WHAT YOU ARE ASKED TO DO: In the listing below, substitute "search box" for "search field" in the lines between the one holding "Click the Blackboard Bb icon" and the one holding "click(x=93, y=6)", inclusive. Give back only those lines, with nothing else changed.

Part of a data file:

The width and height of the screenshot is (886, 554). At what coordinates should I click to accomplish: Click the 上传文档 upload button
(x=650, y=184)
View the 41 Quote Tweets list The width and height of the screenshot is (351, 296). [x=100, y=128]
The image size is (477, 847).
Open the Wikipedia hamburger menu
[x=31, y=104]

---

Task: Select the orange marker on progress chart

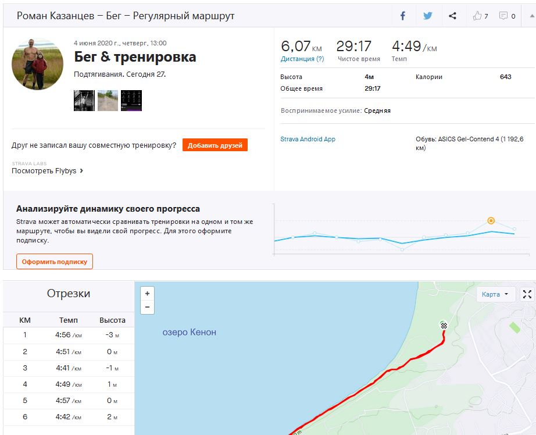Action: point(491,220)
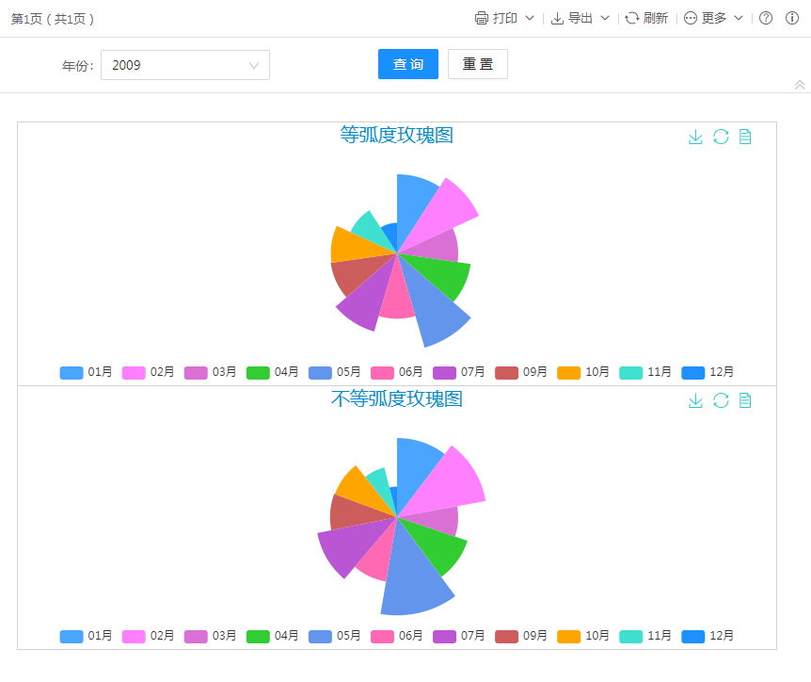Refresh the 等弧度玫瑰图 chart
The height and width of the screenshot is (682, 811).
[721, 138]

* * *

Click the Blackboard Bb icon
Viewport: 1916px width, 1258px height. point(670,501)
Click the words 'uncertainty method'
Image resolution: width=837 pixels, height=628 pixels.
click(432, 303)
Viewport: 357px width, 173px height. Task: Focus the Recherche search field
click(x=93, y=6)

SOLUTION TO THIS TASK:
Click the Blackboard Bb icon
Viewport: 1916px width, 1258px height. point(670,501)
Click the words 'uncertainty method'
Image resolution: width=837 pixels, height=628 pixels.
click(432, 303)
Viewport: 357px width, 173px height. Task: Focus the Recherche search box
click(x=93, y=6)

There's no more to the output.